*** Begin section ***
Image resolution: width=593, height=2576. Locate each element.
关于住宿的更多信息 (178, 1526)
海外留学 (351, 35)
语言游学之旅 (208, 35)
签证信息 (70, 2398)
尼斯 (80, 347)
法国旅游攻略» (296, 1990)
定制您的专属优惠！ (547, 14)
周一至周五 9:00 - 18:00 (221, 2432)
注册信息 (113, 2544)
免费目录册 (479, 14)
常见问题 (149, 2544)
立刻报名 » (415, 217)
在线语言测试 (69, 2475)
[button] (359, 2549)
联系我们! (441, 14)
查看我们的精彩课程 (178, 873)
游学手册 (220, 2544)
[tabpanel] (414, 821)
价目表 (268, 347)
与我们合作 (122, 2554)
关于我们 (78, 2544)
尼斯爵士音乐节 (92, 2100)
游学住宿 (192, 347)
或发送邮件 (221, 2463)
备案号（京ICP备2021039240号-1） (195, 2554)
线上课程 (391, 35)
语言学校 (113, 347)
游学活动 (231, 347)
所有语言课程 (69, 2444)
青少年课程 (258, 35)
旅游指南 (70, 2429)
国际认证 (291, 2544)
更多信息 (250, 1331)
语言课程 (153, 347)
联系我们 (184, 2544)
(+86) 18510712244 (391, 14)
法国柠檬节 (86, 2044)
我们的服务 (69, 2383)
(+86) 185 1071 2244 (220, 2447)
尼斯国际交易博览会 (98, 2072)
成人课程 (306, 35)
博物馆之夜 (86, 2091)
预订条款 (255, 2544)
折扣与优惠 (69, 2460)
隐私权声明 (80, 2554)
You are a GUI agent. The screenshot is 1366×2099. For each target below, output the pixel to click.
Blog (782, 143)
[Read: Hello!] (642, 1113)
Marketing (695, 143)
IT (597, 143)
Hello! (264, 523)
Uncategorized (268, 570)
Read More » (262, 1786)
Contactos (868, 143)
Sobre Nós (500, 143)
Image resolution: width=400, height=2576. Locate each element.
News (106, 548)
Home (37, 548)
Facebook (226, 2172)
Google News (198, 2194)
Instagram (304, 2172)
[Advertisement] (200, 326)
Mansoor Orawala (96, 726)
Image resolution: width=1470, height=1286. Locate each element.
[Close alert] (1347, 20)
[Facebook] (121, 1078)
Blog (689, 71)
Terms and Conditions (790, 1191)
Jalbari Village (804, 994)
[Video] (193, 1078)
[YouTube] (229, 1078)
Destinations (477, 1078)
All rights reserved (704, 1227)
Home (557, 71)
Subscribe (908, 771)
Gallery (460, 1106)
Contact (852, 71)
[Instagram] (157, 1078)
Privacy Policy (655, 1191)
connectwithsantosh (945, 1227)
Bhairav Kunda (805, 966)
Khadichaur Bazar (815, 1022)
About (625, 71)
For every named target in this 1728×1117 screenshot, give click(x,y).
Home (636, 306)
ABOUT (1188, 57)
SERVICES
*** End section ***
Within the entries above, how many lines contain "target"? Respond with the number only.

2